Friday, May 02, 2008

Ghostbuster

I have sort of deliberately avoided venturing into my old neighborhood since I got back to Boston. I've had plenty of walks down memory lane over the last two months and they are always pretty bittersweet. So many of the people who made this place wonderful the last go around are gone and I really miss them. I had great friends here. But tonight my friend and former roommate was visiting and staying in our old house so I went over to pick her up. Our little suburb is very woody and the trees are in full spring bloom right now so it was really pretty.As I got off on my exit I wasn't really sure how I was going to feel. It's surprising how random the memories can be of a place you lived in for a long time.

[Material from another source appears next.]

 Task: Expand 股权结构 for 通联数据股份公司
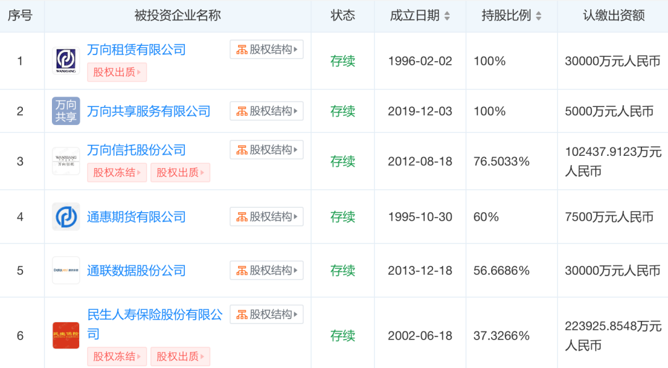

There were things I was expecting to think about that I didn't and other experiences that came rushing back. There is this really dirty little grocery store on the corner that a roommate directed me to my very first night there. I remember walking in and it was cold and dark and the produce looked so pathetic and I was convinced I had made a really, really bad decision. When I got to the house I walked over and poked my nose in every room. Not much has changed except everything has. We went to a movie and ate ice cream and then Linda and I sat in the driveway and talked and talked. About people we miss. About how much we both hated our jobs all the time we lived together. About how we don't know anything more about boys now than we did then. I have asked the heavens so many times why on earth I had to come here then. My job nearly sucked the life out of me, I got my heart fairly shattered a couple of times and I spent a lot of time cursing the weather and writing checks for parking tickets. And yet, I don't have enough fingers to count the important friendships I made here. I think maybe I'm finally OK with that being reason enough.

I turned the music up really loud as I drove home and let myself have a good cry. There are a lot of ghosts in my head right now, some of them are asking me questions, wondering if I have actually learned anything in the last four years. I don't know what to tell them. I'm so happy at work and I'm feeling less like I'm fooling everyone and more like I'm really good at what I do. But then last night I let myself act like an idiot to someone important to me and that is so disappointing. Sometimes I feel like as soon as I get one flaw somewhat under control, there is another uglier one waiting to take it's place. Maybe I should just make friends with the ones I have and leave it at that!

It's late and I think I'm mostly rambling at this point, this whole experience of coming back to a place I was so anxious to leave has been overwhelming but also really good for me. I was a little bit stuck in my last life and it's been really good for me to just move-forward or backward, it's good to be in motion.